Para mí, la Navidad era mi abuela. Todos los años viajábamos desde Madrid hasta su aldea y nos apiñábamos ruidosamente en torno a su cocina económica de hierro fundido, hurgando crustáceos, desmembrando cajas torácicas y amontonando patatas asadas con ramos de grelos, coliflor y repollo cubiertos de una ajada fragante de pimentón dulce, dice en El País [Manual de sincronía navideñas, 16/12/2024] la escritora Marta Peirano. Había que estar en la cocina porque la casa era tan fría que, cuando ibas al baño, el aliento se transformaba en niebla por condensación. Cuando me tocaba bajar por agua a la fuente, se me congelaban los mocos dentro de la nariz. Cualquiera de las otras casas de la familia habrían sido más cómodas. A nadie se le ocurrió nunca celebrarla en ningún otro lugar.

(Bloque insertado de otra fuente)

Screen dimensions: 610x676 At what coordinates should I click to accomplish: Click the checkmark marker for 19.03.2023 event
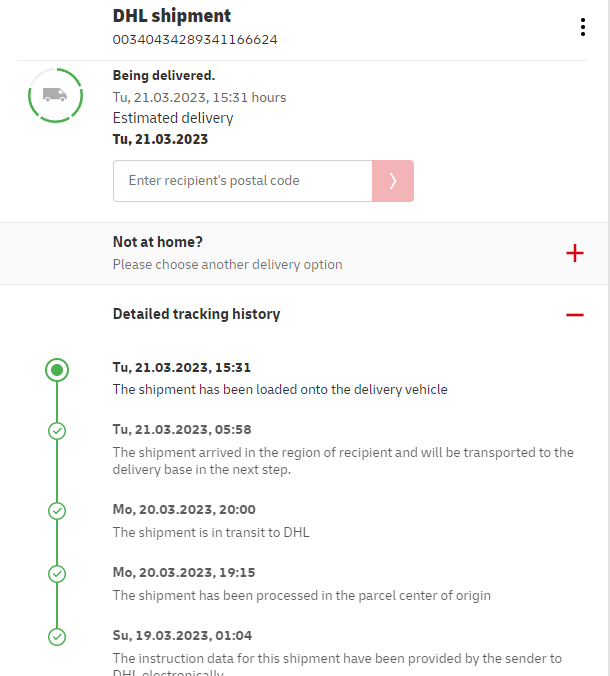click(x=57, y=637)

Los platos eran siempre los mismos. La magia de la Navidad está en la repetición. Mi abuela vigilaba el caldo y cortaba a grandes rebanadas el bollo del pan, que era grande y redondo, de miga esponjosa y alveolada. Yo metía la nariz en sus grandes agujeros para aspirar el fuerte olor ácido de su masa madre y peleaba con mi madre por las esquinas con más superficie de corteza crujiente. Mi tío asaba chorizos en la cocina vieja y mi padre, uruguayo irredento, preparaba chimichurri y clericó, mezclando frutas frescas con espumante barato. Mi madre cortaba turrones y repartía falsas almendras hechas de oblea y rellenas de mazapán, comiéndose una de cada tres. Mi tía traía la rosca trenzada del panadero, descendiente probable de la challah de Rosh Hashaná, hecha con huevo y condimentada con fruta escarchada. Su olor a huevo dulce y agua de azahar es mi magdalena de Proust. Soy incapaz de tenerla delante sin comer hasta ponerme enferma.
Cada año se contaban las mismas anécdotas. La misma historia tonta de cuando me escapaba al monte con mi bisabuelo y él se quedaba dormido, dejándome sola entre los árboles, persiguiendo hormigas con un zapato en la mano. O cuando mi tío volvió de hacer la mili en Suiza con unas grandes patillas, pantalones de campana y un paquete de cigarrillos con los que yo, a los cinco años, decidí aprender a fumar. Ese año caí víctima de una obsesión con Pedrito Fernández que me hacía cantar a gritos La de la mochila azul con la voz rota de pena. Hoy me he dado cuenta de que fue la primera y última vez que se cantaron canciones en mi casa. Hace cinco años murió mi abuela, y en mi familia se acabó la Navidad.
Ayer comí en casa de un amigo al que conozco poco pero al que ya quiero mucho. Me contó que su familia es un clan inseparable de cuarenta y cuatro personas cuyo centro es su abuela, pero que el verdadero pegamento es su costumbre de cocinar juntos y de cantar canciones después de comer. Que tiene todo el sentido porque, cuando cantamos, bailamos o rezamos con otros, inhalamos el mismo aire que ellos han respirado, intercambiando microbiota y coordinando nuestra respiración. Nuestro sistema nervioso se expande y se enmadeja con el del resto, sincronizando nuestro ritmo cardíaco. La sincronía es la clave de todos los rituales colectivos. Por eso no es lo mismo hablar por teléfono que dejarse mensajes de audio, y nunca podremos replicar los encuentros familiares, ni por realidad virtual ni por Zoom.
Mi abuela no cantaba en casa pero lo hacía en la iglesia desde pequeña, con una voz de soprano que yo reconocía entre todas las demás. Creo que ella fue la Navidad para mucha más gente. Después de cocinar, comer y cantar con sus amigos, hijas, hermanos y primos en su casa, creo que mi nuevo amigo también.